The Stresa Front briefly united France, Britain, and Italy against Nazi Germany in 1935, but collapsed within months over conflicting imperial interests.
Key Facts
- Date signed
- 14 April 1935
- Signatories
- France, United Kingdom, Italy
- Primary target
- Nazi Germany
- Anglo-German Naval Agreement
- June 1935, began Front's collapse
- Final collapse
- Italian invasion of Ethiopia, October 1935
- Formal title
- Final Declaration of the Stresa Conference
By the Numbers
Location
Cause → Event → Consequence
Growing concern over Nazi Germany's rearmament and its potential violations of the Treaty of Versailles prompted France, Britain, and Italy to seek a coordinated diplomatic response. Italy, already party to an anti-German pact with the Soviet Union in 1933, shared an interest in preserving Austrian independence as a buffer against German expansion.
On 14 April 1935 in Stresa, Italy, French prime minister Pierre-Étienne Flandin (accompanied by Pierre Laval), British prime minister Ramsay MacDonald, and Italian prime minister Benito Mussolini signed the Final Declaration of the Stresa Conference. The agreement reaffirmed the Locarno Treaties, pledged to defend Austrian independence, and committed the three powers to resist any further German revision of the Versailles settlement.

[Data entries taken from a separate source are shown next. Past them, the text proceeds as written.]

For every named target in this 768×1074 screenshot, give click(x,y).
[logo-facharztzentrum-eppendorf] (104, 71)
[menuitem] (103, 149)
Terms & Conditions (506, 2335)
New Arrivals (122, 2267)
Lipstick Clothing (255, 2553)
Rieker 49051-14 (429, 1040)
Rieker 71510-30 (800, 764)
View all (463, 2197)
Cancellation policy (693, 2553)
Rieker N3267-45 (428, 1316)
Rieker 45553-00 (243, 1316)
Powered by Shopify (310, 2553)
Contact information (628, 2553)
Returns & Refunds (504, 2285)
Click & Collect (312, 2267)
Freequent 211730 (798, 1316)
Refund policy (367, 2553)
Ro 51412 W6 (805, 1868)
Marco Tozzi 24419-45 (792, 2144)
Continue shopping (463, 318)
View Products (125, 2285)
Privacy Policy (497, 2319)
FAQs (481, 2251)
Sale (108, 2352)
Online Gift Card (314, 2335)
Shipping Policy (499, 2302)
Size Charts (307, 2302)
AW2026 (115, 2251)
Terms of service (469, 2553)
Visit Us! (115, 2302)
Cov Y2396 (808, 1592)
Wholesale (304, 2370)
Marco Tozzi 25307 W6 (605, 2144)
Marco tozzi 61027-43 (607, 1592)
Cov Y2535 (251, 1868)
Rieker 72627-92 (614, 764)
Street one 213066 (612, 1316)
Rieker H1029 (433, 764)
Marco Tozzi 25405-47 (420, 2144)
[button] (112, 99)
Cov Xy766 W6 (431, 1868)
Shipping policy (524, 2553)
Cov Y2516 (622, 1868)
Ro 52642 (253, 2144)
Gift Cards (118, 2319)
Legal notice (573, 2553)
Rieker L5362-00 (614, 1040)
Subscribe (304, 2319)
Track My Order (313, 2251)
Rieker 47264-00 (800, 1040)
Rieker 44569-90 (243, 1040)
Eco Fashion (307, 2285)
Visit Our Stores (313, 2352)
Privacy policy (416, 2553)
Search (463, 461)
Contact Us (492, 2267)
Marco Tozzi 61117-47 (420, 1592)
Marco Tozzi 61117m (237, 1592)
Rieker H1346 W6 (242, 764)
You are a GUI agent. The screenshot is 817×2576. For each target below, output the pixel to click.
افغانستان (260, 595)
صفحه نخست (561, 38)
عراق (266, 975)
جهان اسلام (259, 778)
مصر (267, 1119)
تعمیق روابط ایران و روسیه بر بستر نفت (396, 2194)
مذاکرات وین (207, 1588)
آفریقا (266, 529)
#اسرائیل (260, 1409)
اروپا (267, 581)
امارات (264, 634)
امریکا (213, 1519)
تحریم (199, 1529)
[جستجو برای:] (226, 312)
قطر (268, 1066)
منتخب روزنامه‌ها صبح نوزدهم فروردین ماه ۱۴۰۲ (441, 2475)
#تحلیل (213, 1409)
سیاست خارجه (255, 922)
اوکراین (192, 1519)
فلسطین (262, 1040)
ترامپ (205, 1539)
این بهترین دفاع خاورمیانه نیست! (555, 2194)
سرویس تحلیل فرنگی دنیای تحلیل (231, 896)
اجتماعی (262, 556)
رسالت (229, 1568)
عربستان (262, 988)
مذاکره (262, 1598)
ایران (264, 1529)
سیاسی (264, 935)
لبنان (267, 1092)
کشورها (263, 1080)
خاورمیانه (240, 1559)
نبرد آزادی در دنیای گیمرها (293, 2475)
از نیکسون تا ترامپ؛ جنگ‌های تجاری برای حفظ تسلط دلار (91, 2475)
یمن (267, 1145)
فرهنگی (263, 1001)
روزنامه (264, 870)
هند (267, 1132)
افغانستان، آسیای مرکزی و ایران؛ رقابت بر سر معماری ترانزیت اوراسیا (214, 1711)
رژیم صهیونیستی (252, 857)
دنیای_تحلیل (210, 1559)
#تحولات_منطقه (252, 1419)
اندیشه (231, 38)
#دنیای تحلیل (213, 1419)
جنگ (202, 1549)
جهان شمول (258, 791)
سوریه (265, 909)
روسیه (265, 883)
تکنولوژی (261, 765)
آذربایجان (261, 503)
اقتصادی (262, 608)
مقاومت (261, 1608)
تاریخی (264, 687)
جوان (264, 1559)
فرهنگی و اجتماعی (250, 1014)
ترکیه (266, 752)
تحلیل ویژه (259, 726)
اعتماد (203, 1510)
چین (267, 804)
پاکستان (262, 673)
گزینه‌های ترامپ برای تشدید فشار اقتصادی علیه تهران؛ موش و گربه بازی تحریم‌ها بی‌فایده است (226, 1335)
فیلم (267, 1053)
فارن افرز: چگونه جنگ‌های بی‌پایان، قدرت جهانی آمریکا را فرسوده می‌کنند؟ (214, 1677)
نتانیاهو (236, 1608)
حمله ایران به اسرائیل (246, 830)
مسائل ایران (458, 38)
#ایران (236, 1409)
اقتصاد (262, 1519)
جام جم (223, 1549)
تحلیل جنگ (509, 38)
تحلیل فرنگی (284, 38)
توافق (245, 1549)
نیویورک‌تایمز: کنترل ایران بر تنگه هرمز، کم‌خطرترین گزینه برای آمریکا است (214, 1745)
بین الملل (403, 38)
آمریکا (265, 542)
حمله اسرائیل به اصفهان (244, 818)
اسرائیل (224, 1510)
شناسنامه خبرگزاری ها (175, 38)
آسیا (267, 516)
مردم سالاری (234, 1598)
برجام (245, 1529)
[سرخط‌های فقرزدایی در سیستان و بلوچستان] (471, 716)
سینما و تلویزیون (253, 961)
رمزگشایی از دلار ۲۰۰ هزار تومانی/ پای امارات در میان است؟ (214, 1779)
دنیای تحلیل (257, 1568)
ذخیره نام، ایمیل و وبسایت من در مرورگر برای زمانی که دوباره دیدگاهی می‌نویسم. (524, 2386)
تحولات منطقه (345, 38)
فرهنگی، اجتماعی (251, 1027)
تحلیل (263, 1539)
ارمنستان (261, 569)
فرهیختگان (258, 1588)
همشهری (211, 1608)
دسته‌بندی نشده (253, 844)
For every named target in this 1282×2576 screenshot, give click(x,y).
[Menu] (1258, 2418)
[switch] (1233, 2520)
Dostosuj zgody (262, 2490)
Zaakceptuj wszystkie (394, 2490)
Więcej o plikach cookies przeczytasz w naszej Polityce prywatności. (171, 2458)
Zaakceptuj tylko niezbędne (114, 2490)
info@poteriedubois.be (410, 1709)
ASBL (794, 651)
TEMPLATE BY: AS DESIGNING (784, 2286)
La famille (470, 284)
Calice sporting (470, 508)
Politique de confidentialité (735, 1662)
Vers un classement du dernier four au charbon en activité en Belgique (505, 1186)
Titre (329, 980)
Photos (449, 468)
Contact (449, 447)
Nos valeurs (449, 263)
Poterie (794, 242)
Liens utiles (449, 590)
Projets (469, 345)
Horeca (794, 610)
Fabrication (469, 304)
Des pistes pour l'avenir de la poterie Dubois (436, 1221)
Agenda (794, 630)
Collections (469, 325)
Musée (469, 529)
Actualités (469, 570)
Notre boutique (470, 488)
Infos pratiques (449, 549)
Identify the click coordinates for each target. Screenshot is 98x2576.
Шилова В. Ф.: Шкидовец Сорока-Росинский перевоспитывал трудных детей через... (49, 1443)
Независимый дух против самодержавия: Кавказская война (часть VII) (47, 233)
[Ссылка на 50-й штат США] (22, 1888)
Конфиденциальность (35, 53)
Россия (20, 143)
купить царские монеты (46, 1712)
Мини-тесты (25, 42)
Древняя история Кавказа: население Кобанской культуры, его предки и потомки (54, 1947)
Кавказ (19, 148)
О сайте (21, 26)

The Front proved short-lived. Italy interpreted the absence of any objection to its African ambitions as tacit approval, contributing to the Abyssinia Crisis. Britain's unilateral signing of the Anglo-German Naval Agreement in June 1935 undermined allied unity, and the Italian invasion of Ethiopia in October 1935 caused the Front to collapse entirely, leaving collective resistance to Germany in disarray.